> [Task to carry out]: Extract every line from the records below that contains the word "computer".
###
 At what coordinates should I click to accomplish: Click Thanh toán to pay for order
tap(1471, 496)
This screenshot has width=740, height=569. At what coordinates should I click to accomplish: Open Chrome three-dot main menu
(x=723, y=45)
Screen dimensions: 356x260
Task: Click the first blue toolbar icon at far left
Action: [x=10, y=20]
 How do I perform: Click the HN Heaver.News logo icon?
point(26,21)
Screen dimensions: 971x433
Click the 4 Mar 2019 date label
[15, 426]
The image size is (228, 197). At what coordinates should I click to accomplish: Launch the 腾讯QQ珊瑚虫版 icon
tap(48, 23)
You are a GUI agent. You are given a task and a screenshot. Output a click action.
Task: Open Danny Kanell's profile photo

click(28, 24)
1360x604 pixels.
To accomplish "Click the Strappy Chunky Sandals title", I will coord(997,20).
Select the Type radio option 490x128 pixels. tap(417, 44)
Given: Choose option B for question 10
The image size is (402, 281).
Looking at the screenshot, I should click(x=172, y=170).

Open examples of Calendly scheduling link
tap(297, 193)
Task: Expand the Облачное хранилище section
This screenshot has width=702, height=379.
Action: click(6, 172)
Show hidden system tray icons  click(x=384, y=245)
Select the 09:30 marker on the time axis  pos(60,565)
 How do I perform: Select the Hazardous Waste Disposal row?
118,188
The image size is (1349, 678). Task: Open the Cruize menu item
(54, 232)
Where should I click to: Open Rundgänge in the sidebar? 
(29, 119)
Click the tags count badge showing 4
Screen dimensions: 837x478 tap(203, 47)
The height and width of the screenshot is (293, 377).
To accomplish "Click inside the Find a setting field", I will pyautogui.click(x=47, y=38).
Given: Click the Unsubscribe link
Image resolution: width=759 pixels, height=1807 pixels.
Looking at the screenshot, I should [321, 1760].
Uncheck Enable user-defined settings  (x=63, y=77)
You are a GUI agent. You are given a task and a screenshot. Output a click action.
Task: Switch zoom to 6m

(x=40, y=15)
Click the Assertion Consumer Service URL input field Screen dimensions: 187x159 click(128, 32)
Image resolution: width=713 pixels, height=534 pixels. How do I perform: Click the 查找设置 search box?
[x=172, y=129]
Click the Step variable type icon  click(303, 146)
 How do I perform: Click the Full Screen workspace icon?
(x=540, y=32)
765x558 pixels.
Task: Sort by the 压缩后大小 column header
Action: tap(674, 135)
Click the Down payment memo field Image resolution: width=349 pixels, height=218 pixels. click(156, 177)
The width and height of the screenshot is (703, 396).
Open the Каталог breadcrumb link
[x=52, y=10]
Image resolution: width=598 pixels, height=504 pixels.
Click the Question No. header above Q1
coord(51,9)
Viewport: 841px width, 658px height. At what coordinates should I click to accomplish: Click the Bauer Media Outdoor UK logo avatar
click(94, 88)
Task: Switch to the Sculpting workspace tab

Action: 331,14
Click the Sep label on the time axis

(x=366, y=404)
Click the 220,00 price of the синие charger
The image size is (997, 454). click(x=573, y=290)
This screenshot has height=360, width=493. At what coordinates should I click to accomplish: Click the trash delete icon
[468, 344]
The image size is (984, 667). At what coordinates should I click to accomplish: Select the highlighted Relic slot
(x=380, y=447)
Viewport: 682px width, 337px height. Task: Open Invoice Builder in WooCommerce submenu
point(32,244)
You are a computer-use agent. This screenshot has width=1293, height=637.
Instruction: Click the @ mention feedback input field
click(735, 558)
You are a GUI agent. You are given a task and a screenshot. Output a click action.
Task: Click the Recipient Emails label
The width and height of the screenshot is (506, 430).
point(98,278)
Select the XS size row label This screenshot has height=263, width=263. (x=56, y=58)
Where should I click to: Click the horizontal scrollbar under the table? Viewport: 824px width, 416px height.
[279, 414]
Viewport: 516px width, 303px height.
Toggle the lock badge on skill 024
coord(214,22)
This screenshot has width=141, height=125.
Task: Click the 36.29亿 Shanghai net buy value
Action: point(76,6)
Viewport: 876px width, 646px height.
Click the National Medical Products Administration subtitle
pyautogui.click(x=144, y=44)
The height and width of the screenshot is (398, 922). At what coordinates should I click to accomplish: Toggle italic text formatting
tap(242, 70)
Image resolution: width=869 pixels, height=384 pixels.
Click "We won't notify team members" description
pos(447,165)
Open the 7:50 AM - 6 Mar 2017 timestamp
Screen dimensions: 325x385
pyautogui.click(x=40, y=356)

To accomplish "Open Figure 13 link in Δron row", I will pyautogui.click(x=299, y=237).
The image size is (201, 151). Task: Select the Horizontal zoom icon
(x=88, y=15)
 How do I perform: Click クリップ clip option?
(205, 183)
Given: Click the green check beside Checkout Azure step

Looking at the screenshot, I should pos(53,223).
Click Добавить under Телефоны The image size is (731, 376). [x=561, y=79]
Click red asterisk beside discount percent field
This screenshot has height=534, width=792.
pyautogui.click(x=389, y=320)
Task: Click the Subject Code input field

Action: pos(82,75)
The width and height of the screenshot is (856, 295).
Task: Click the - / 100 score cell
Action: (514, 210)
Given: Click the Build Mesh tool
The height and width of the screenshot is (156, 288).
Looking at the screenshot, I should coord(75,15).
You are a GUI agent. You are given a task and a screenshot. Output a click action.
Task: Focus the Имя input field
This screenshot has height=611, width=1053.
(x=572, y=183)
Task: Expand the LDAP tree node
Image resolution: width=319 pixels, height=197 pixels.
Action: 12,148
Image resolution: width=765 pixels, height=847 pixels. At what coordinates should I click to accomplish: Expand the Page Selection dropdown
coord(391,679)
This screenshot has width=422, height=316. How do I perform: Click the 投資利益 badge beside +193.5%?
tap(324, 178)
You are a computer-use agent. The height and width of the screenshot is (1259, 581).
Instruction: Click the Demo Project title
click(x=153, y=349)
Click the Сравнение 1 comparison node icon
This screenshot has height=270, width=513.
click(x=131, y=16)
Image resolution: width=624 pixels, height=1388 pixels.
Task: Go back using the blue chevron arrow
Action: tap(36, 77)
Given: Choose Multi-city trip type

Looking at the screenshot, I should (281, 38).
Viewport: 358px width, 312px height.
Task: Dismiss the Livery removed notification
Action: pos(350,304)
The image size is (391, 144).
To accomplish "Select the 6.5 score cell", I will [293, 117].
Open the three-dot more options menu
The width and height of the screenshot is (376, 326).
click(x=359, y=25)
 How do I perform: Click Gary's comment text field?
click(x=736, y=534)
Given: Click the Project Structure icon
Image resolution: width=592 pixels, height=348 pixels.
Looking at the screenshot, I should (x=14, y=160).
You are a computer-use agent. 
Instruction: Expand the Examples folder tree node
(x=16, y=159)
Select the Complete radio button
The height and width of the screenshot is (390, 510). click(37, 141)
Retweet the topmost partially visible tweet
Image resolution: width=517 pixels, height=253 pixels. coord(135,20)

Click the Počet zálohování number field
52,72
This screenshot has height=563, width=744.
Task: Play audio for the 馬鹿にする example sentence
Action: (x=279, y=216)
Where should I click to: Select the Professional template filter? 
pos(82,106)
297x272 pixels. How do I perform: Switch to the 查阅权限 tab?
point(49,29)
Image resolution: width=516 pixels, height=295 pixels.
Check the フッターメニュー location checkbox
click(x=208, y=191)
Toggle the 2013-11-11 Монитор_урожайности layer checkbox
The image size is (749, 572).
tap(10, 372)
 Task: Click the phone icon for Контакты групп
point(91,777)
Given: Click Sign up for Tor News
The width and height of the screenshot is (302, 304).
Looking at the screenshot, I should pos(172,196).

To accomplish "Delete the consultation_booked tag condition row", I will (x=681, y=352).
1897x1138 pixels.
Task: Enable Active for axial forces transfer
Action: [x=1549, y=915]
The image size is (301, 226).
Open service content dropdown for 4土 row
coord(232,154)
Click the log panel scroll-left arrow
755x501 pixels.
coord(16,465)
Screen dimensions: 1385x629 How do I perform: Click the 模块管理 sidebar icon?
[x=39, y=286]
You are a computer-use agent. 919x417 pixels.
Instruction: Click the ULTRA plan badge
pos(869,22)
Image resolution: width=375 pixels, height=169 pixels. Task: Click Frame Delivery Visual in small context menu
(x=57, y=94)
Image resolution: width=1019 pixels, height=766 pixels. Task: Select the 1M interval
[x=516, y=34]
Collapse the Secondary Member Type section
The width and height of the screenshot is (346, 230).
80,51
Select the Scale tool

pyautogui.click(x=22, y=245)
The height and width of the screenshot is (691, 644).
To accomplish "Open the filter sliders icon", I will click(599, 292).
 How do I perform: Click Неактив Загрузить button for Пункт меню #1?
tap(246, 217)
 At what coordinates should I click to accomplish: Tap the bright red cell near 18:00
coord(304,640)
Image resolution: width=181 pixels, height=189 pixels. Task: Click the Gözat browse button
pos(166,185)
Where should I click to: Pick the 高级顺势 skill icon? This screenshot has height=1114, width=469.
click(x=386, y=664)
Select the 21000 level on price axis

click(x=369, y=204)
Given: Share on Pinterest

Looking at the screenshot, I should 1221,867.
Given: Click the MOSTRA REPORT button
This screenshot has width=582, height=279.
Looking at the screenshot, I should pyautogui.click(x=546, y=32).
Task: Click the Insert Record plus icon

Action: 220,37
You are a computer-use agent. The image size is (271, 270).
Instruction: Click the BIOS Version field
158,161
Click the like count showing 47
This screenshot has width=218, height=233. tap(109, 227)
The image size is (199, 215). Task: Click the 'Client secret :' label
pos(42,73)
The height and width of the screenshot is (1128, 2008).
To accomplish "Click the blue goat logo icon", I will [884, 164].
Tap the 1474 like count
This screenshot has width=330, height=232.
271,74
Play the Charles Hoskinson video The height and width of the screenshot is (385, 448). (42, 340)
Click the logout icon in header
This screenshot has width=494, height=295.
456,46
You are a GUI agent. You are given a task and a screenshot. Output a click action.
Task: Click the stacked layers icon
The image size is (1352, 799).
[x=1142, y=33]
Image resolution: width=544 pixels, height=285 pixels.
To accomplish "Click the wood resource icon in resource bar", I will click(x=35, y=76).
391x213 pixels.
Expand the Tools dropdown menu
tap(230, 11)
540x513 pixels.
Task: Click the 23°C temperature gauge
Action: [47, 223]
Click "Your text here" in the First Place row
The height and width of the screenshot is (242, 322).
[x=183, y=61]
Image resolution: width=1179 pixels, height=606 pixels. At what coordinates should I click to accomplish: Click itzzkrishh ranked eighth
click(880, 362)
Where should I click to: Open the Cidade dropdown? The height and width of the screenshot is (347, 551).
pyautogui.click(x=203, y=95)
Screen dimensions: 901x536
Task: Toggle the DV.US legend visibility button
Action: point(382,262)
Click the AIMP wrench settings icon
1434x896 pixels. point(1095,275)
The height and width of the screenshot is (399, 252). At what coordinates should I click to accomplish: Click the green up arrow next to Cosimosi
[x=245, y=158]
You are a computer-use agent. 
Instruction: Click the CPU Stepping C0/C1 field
###
> [Completed exercise]:
You are a computer-use agent. This screenshot has width=1293, height=637.
You are a computer-use agent. The height and width of the screenshot is (1259, 581).
You are a computer-use agent. 
You are a computer-use agent. 919x417 pixels.
You are a computer-use agent. The image size is (271, 270).
You are a computer-use agent. 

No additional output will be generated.